## YOUR GOAL
Which lines in the records below contain the word "computer"? Return each of them.

## DATA SHOWN
*** Begin section ***

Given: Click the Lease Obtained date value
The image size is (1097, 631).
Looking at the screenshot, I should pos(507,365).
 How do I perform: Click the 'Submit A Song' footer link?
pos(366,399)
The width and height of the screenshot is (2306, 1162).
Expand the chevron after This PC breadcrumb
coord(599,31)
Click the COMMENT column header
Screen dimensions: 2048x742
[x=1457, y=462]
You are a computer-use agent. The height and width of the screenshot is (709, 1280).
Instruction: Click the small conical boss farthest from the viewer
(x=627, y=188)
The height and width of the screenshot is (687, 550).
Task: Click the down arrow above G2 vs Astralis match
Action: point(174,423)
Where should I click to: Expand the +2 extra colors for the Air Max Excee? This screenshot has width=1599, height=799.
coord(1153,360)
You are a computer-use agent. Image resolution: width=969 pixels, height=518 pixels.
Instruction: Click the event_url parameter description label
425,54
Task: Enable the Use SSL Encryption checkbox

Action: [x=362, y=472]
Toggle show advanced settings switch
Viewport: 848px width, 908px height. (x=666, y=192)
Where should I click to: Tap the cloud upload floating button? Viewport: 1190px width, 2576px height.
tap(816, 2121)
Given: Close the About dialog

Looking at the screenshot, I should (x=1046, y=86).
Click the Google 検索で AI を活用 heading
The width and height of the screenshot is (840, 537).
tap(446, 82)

*** End section ***

## ANSWER BELOW
You are a computer-use agent. The height and width of the screenshot is (709, 1280).
You are a computer-use agent. Image resolution: width=969 pixels, height=518 pixels.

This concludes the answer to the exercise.